Brexit : "L'Europe a fait tout ce qu'elle pouvait, maintenant c'est un sujet de politique intérieure", estime Fabienne Keller

L'eurodéputée était l'invitée de franceinfo samedi avant le vote au Parlement britannique. 

Fabienne Keller en février 2019. 
Fabienne Keller en février 2019.  (ALEXIS SCIARD / MAXPPP)

Les députés britanniques votent samedi 19 octobre sur l'accord trouvé par Londres et Bruxelles sur le Brexit. Boris Johnson doit obtenir 319 voix en plus de la sienne pour le faire valider et assurer une sortie de l'Union européenne. Emmanuel Macron a insisté sur le respect de la date du 31 octobre pour le Brexit. "L'Europe a fait tout ce qu'elle pouvait. L'Union européenne est allée très loin", a expliqué samedi sur franceinfo Fabienne Keller, eurodéputée, vice-présidente du parti Agir-la droite constructive.

franceinfo : Le Brexit doit-il obligatoirement avoir lieu le 31 octobre ?
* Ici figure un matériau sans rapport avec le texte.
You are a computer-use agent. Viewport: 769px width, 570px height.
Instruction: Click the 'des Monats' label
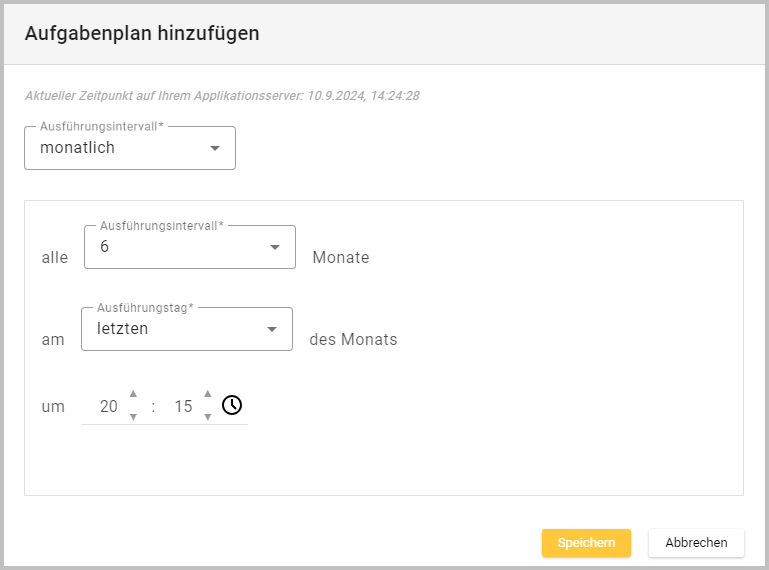tap(353, 340)
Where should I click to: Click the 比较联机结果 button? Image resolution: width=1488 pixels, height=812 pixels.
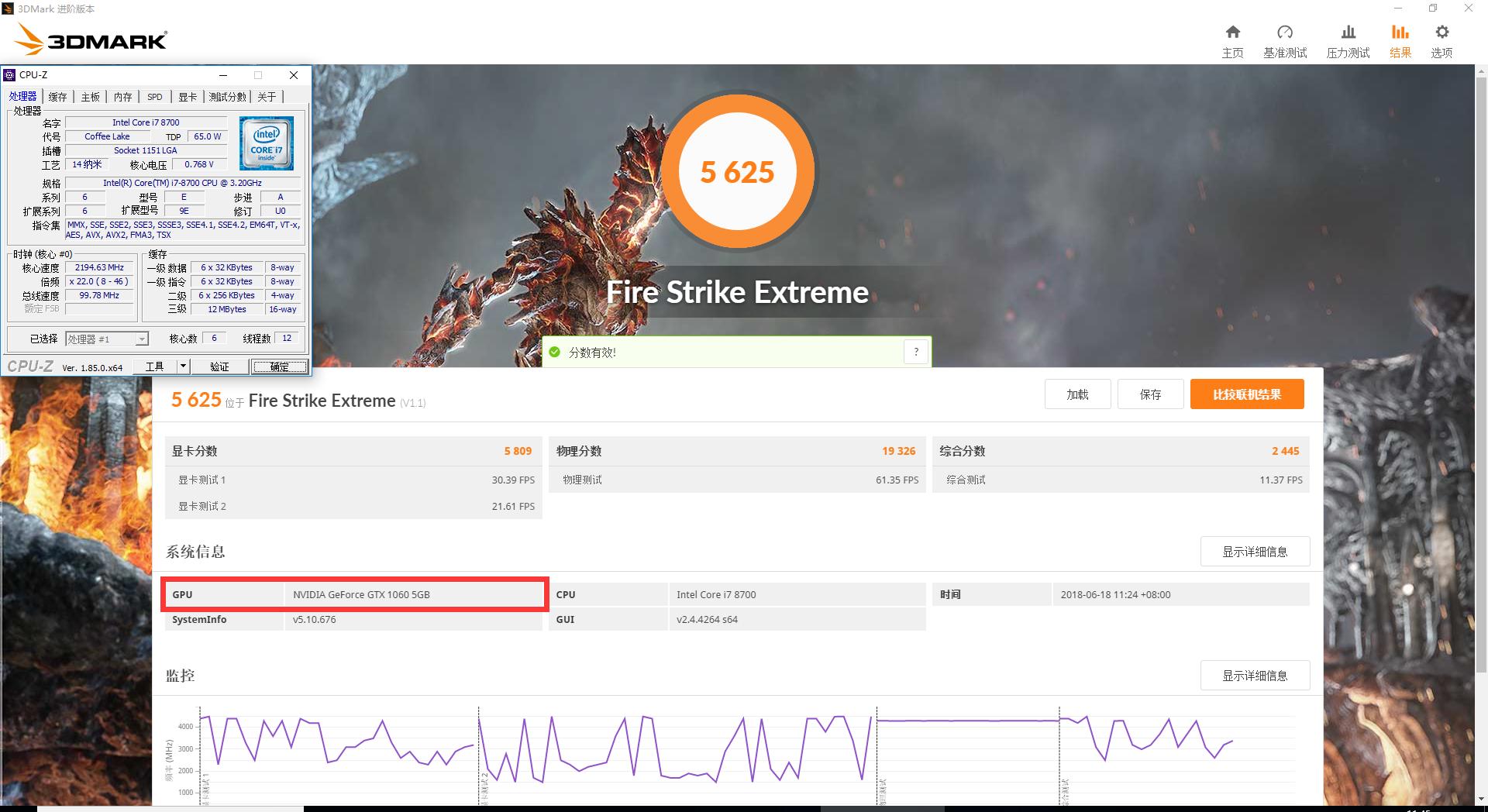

Fabienne Keller : Il faut que cette date soit respectée. Le président français rappelle simplement une contrainte que tout le monde connaît. On a repoussé cette date plusieurs fois sans qu'il y ait vraiment d'éléments nouveaux. Donc, s'il n'y a pas d'accord cette fois-ci on ne voit pas pourquoi repousser la date créerait des circonstances plus favorables. Depuis quelques jours on voit cet accord s'esquisser. La décision de partir est une décision du peuple britannique, donc le Parlement doit la valider aujourd'hui et ça c'est le fait le plus incertain.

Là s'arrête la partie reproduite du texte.